## What to work on
In the records below, find each line containing the word "timestamp" and copy it.
[[ Records for this exercise, beginning ]]
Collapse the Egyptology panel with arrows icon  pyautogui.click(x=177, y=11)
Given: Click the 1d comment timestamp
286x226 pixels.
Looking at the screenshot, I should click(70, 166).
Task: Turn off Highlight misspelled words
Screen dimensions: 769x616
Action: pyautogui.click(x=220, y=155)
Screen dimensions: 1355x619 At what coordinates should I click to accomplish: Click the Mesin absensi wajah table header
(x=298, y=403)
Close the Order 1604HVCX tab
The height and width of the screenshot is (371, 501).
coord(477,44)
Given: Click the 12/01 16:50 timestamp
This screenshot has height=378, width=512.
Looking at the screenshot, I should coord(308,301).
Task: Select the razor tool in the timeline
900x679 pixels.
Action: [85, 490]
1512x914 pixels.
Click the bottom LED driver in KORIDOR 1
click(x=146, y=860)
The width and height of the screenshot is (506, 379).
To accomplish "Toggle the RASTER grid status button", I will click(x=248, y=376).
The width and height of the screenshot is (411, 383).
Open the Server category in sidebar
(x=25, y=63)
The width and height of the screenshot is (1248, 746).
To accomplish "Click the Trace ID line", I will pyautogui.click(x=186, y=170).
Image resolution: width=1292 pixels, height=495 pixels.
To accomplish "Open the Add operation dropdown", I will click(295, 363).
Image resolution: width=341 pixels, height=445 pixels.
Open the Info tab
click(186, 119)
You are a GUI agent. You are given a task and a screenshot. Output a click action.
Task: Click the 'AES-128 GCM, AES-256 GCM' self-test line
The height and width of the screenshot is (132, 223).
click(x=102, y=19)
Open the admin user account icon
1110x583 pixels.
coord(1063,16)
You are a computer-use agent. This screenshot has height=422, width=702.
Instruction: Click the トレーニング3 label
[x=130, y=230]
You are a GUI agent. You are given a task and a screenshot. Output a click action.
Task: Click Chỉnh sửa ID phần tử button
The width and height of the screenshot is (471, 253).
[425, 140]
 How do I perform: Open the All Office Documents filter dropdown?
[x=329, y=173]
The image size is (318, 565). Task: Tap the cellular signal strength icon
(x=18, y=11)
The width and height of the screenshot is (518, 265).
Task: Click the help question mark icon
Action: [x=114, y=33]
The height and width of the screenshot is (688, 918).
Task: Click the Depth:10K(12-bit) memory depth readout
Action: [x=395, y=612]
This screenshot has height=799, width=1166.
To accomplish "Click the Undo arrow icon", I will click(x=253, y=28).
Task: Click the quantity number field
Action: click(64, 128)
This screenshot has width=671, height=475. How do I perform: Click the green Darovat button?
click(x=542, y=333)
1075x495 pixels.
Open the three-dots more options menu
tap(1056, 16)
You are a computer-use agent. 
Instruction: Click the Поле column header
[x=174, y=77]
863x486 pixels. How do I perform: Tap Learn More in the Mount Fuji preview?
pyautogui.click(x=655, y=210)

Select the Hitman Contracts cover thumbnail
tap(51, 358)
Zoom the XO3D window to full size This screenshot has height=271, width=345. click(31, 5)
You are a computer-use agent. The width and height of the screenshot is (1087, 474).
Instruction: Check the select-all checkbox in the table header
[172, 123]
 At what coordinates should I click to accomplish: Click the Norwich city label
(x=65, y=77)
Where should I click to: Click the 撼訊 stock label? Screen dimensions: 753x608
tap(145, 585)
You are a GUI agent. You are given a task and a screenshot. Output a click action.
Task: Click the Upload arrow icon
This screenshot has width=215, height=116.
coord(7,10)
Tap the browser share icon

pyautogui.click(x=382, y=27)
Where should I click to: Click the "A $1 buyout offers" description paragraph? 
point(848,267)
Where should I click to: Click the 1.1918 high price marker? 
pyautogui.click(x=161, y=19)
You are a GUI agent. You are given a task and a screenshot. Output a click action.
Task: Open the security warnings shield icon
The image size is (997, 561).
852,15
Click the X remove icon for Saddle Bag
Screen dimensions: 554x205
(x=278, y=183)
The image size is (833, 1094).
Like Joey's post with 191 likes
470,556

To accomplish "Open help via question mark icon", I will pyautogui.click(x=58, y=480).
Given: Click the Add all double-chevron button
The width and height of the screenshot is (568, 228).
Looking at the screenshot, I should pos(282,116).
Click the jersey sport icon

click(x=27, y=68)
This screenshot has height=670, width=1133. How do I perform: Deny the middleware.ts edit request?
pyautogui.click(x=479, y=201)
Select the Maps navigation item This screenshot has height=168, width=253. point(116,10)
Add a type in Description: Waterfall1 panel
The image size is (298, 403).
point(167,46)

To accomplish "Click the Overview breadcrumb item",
[[ Records for this exercise, end ]]
## Task solution
Given: Click the 1d comment timestamp
Given: Click the 12/01 16:50 timestamp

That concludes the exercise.